> _What to work on_: Pull out every line below that contains the string "パンツの教室", matching case exactly.

Lines for locating words and elements
========
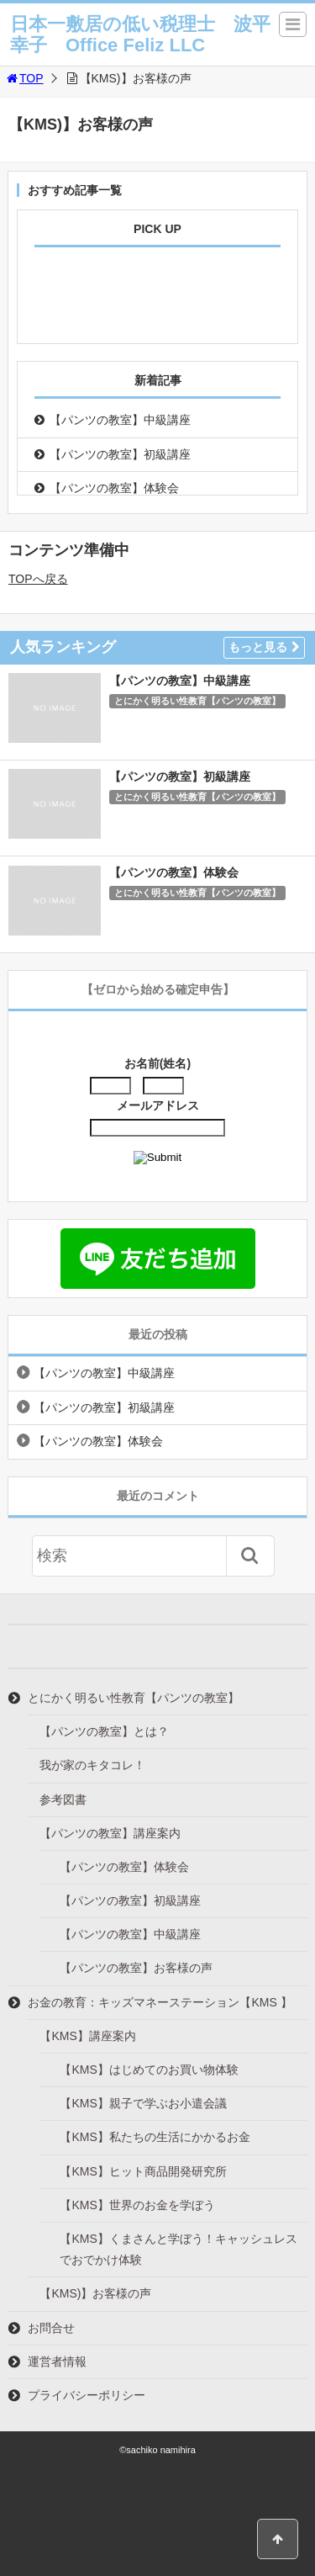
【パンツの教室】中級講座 (120, 420)
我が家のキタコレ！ (92, 1765)
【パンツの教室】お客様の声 (136, 1967)
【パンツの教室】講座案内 (110, 1833)
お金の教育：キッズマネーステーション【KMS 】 (159, 2002)
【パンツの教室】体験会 (114, 488)
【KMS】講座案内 (87, 2036)
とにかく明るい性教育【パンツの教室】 (197, 701)
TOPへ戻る (38, 579)
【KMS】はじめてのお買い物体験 (149, 2069)
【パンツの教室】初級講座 (120, 454)
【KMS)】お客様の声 (95, 2293)
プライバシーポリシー (86, 2395)
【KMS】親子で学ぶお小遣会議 (143, 2103)
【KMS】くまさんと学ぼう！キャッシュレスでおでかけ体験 (178, 2249)
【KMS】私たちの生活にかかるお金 (154, 2137)
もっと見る (264, 647)
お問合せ (51, 2328)
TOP (24, 78)
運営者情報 (57, 2361)
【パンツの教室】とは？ (104, 1731)
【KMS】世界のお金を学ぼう (137, 2205)
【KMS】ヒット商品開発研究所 (143, 2171)
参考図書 (63, 1799)
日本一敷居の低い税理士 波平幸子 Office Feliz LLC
========
> _The response_:
【パンツの教室】中級講座 (120, 420)
【パンツの教室】お客様の声 (136, 1967)
【パンツの教室】講座案内 (110, 1833)
【パンツの教室】体験会 (114, 488)
とにかく明るい性教育【パンツの教室】 (197, 701)
【パンツの教室】初級講座 (120, 454)
【パンツの教室】とは？ (104, 1731)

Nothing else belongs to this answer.